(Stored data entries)
═══

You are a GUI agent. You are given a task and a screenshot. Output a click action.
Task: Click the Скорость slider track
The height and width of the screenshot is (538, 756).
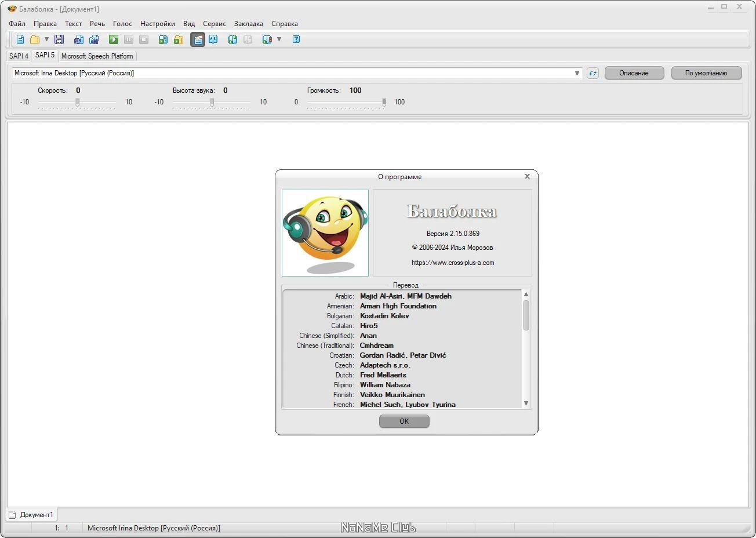click(x=77, y=102)
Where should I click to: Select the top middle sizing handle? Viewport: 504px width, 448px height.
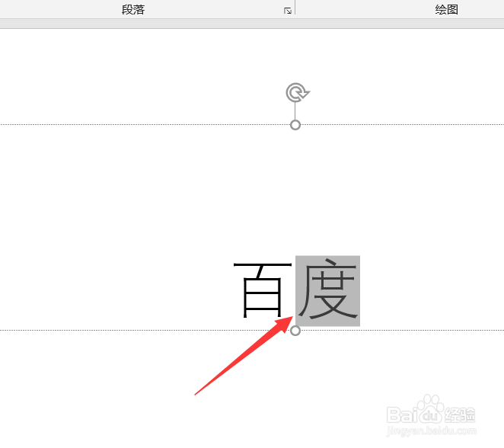[x=295, y=125]
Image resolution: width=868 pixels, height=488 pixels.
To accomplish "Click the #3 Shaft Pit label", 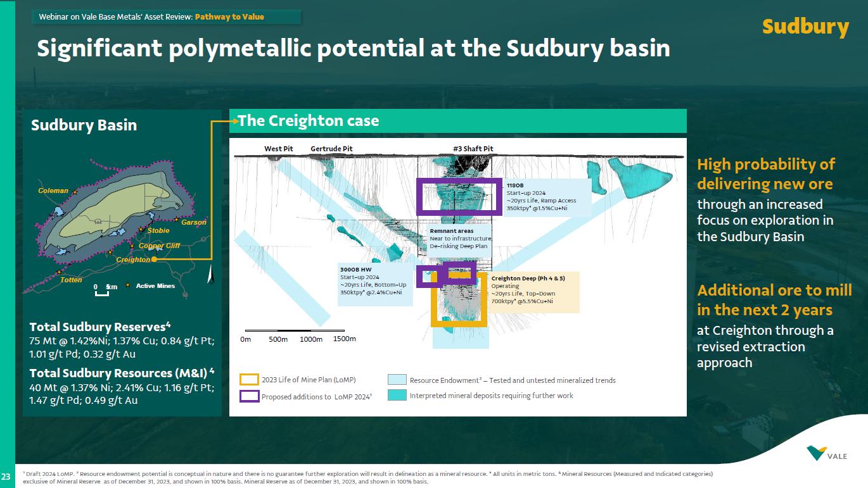I will 473,149.
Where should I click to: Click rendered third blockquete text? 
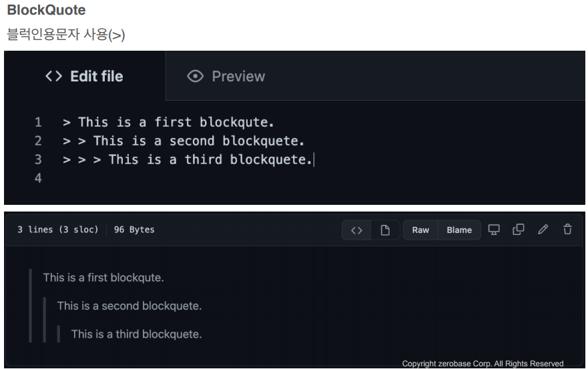point(137,334)
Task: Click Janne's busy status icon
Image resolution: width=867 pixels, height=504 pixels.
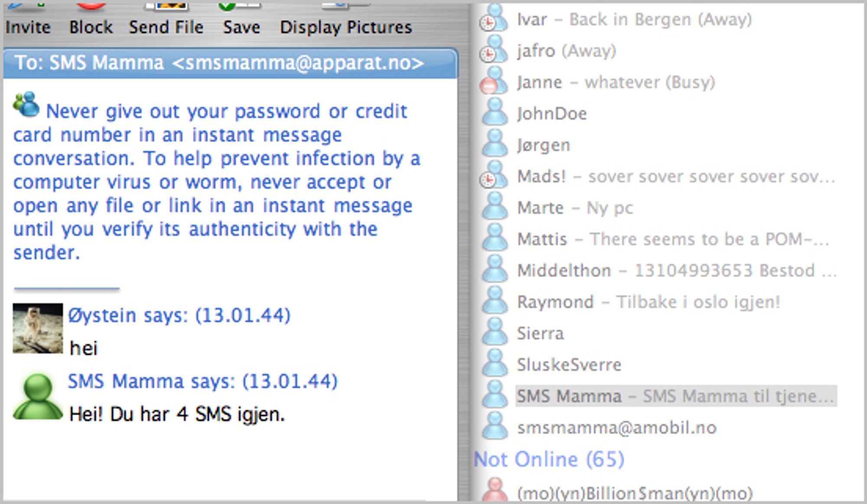Action: coord(494,82)
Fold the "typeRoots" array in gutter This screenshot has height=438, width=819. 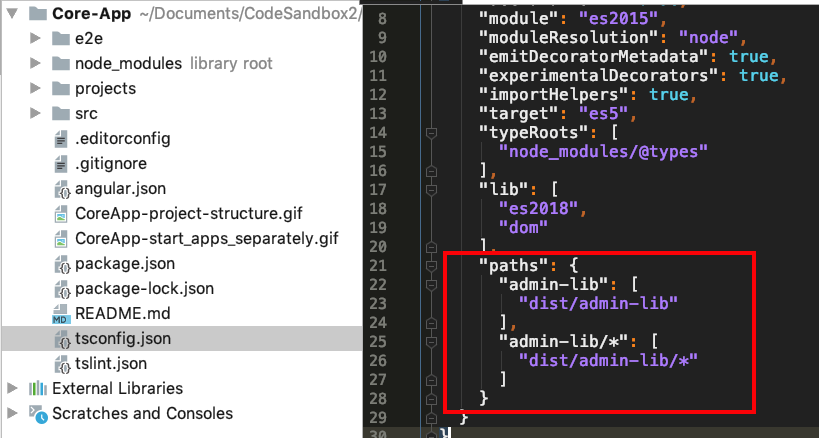pyautogui.click(x=431, y=132)
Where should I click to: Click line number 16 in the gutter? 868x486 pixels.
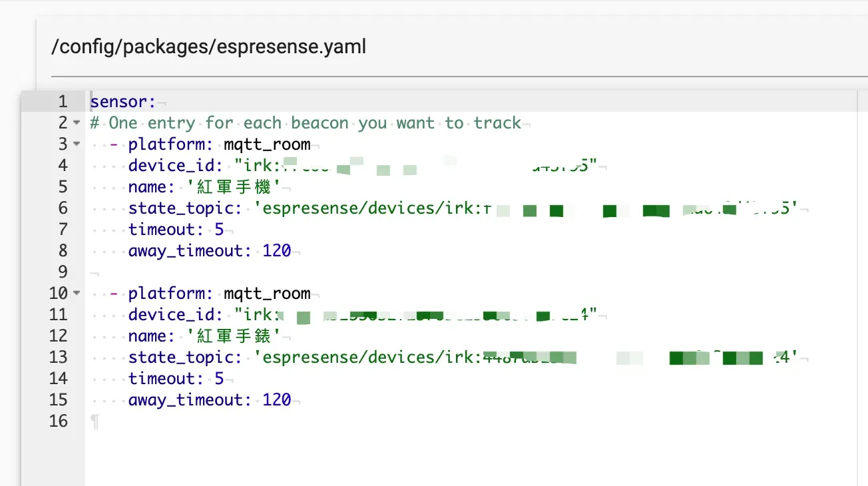(59, 421)
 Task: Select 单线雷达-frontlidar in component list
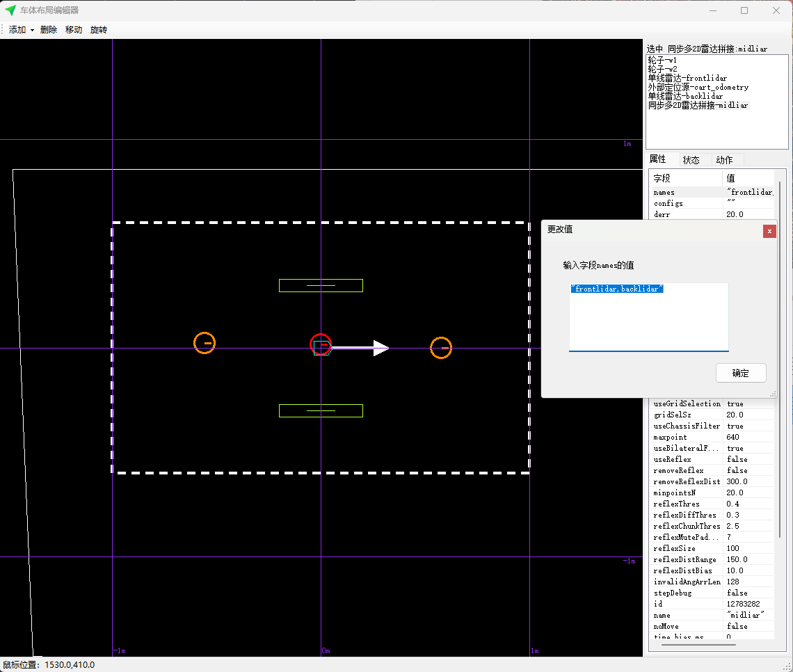(x=687, y=79)
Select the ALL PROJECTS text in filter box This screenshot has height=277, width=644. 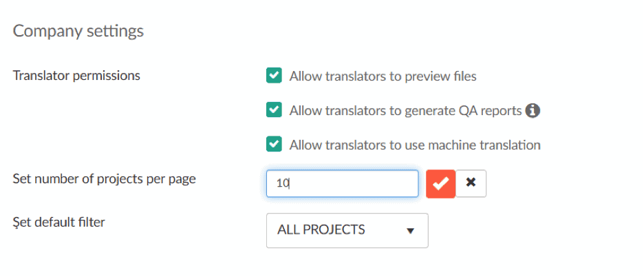[x=321, y=229]
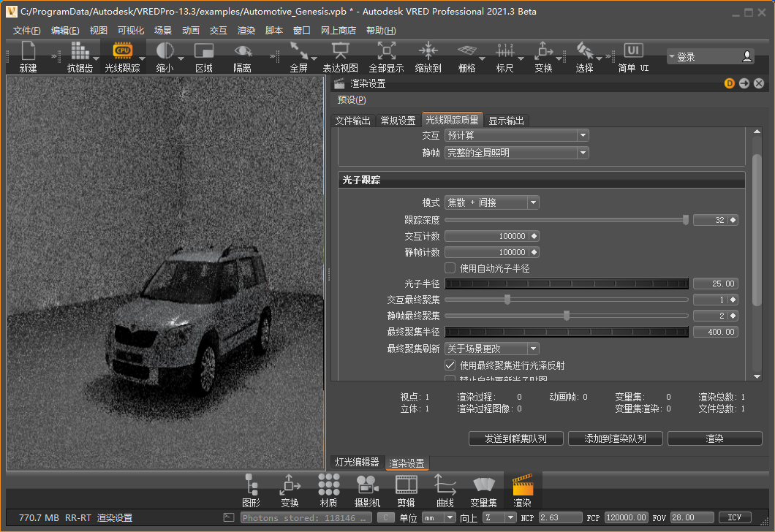Switch to the 常规设置 tab

398,121
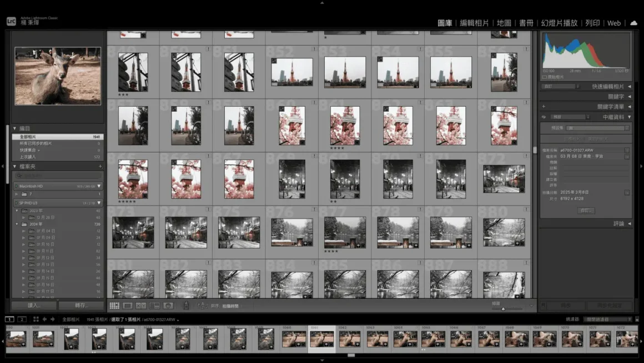The image size is (644, 363).
Task: Click the 轉存 export button
Action: coord(81,305)
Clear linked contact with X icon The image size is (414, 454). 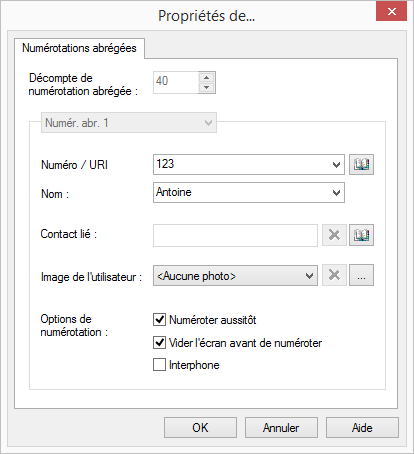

═══

_Work item_
Exactly as written, repeat the lines from the beginning of the entries up to and including the line with "Image resolution: width=868", but not the pictures.

_Task solution_
You are a GUI agent. You are given a task and a screenshot. Output a click action.
Task: Click the Скорость slider track
The height and width of the screenshot is (538, 756).
click(x=77, y=102)
Where should I click to: Select the top middle sizing handle? Viewport: 504px width, 448px height.
[x=295, y=125]
Image resolution: width=868 pixels, height=488 pixels.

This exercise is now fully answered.